- **WORK REQUIRED**: Locate each line in the entries below that contains the word "next", and copy those lines out. Case matters.

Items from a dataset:
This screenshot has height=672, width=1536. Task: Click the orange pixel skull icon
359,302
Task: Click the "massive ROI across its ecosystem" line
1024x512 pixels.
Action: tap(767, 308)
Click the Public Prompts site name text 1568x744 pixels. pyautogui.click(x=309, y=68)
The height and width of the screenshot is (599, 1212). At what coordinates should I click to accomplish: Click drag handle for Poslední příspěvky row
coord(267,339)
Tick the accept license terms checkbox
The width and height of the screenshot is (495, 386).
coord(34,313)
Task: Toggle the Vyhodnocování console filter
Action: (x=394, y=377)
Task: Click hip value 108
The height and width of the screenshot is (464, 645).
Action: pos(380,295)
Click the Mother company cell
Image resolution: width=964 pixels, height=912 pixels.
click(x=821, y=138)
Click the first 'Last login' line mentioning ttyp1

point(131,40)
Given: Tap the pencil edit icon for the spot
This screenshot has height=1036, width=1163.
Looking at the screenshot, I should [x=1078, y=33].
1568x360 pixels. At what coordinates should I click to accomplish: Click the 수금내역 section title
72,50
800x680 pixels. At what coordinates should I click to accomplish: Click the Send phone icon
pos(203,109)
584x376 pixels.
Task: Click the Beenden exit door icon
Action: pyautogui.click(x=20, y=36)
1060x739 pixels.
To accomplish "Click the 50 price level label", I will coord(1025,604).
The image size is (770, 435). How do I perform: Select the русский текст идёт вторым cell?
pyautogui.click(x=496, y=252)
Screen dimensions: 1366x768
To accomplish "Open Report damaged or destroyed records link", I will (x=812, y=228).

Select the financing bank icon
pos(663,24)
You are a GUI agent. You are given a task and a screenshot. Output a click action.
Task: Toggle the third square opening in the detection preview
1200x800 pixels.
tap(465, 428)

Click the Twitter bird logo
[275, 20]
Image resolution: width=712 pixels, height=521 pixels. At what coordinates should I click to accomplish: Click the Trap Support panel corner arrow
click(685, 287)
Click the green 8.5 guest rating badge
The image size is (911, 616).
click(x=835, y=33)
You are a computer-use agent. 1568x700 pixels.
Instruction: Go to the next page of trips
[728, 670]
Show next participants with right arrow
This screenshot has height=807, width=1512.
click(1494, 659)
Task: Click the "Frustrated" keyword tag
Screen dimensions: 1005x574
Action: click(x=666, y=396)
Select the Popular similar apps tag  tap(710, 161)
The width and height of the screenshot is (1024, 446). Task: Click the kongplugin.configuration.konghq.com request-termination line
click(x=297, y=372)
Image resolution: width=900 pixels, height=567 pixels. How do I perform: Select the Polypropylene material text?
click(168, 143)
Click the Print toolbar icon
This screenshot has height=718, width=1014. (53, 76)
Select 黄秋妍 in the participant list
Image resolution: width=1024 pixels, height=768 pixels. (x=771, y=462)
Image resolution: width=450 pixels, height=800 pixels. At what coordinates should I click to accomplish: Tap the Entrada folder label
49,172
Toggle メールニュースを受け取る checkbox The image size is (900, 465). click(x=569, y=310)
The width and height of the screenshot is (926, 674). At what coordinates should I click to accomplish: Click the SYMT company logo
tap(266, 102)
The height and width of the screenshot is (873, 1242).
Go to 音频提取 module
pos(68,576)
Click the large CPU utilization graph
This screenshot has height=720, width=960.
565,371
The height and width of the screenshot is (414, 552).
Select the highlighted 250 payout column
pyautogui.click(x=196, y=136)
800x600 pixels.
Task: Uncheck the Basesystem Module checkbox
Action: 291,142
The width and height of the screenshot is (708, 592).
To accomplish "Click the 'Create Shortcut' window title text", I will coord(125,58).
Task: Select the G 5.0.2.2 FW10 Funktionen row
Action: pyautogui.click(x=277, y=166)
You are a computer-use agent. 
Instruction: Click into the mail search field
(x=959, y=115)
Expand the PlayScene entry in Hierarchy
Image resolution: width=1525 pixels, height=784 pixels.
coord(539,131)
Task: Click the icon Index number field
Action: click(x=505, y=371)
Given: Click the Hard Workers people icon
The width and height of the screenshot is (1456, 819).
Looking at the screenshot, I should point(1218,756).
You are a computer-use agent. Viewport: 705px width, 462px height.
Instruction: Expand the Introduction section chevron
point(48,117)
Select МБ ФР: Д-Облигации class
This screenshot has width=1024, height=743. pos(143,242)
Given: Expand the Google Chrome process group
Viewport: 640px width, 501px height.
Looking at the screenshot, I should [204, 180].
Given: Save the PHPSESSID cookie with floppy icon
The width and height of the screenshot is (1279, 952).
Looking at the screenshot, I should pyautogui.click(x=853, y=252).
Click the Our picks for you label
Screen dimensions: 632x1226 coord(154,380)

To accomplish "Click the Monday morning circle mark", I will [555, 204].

- **PROBLEM SOLUTION**:
Instruction: Go to the next page of trips
Show next participants with right arrow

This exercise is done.